#### Exercise material
++++++

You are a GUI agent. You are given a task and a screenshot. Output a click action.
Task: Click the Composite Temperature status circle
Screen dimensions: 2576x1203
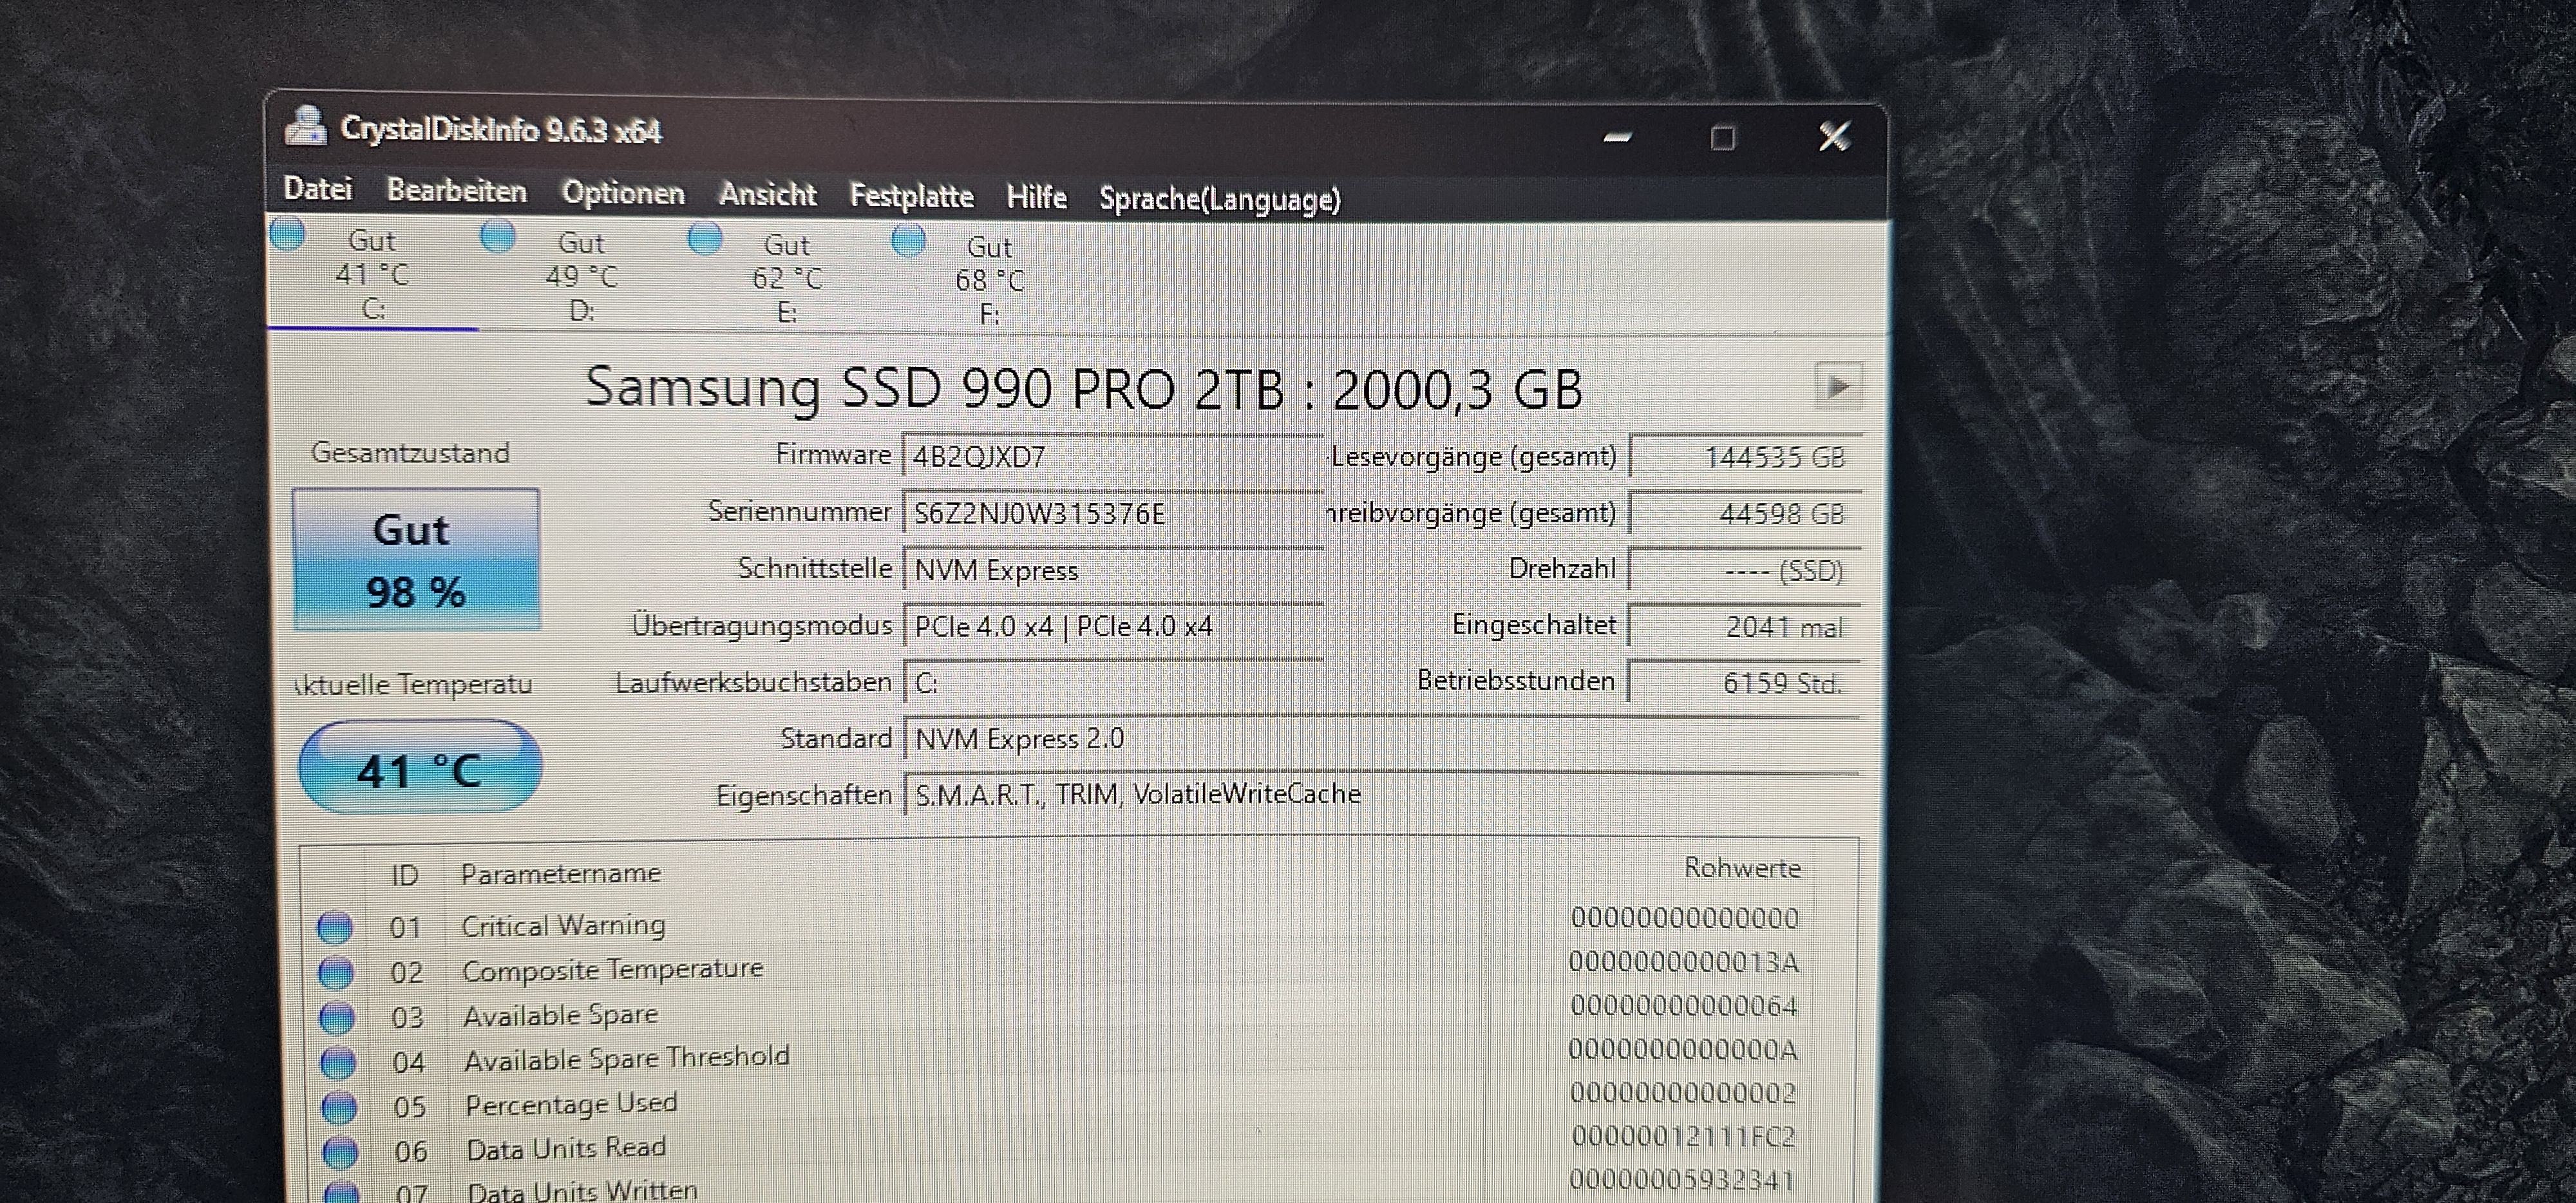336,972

++++++

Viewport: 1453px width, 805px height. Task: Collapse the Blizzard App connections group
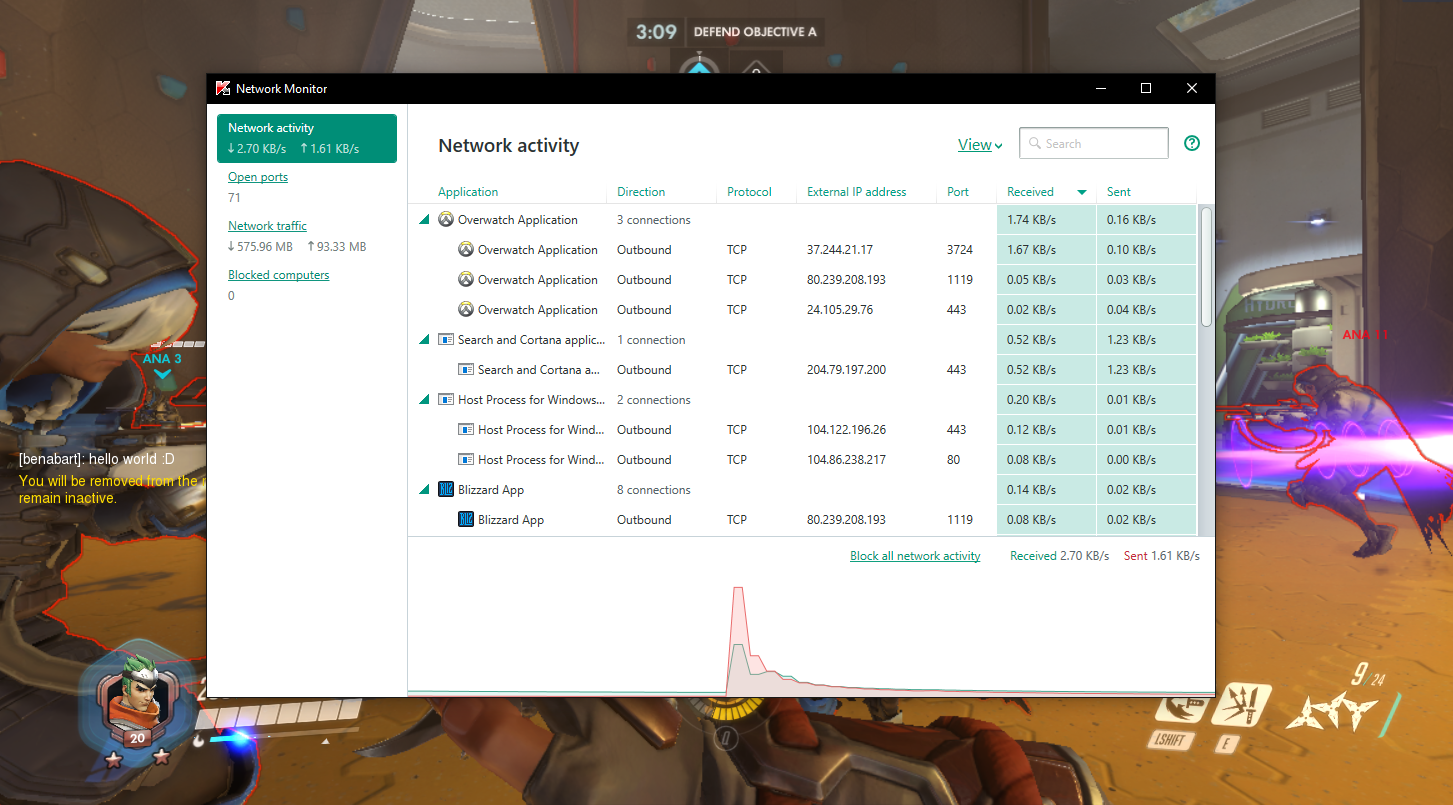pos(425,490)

++++++

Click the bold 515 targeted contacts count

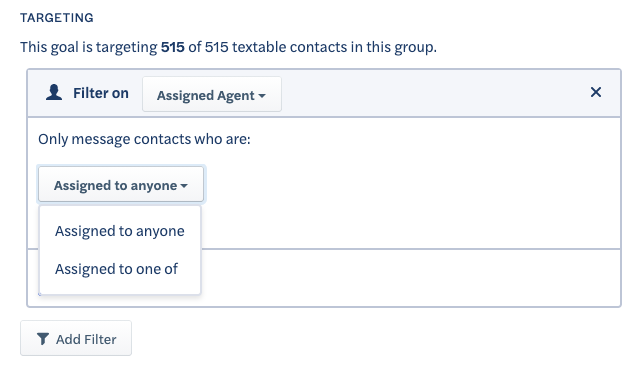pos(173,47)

++++++

Recast the lines of the records as a numbered list, starting at the line that contains "Viewport: 1453px width, 805px" and ending at the line that contains "pos(425,490)". Skip blank lines and leave the pictures out.

1. Viewport: 1453px width, 805px height. Task: Collapse the Blizzard App connections group
2. pos(425,490)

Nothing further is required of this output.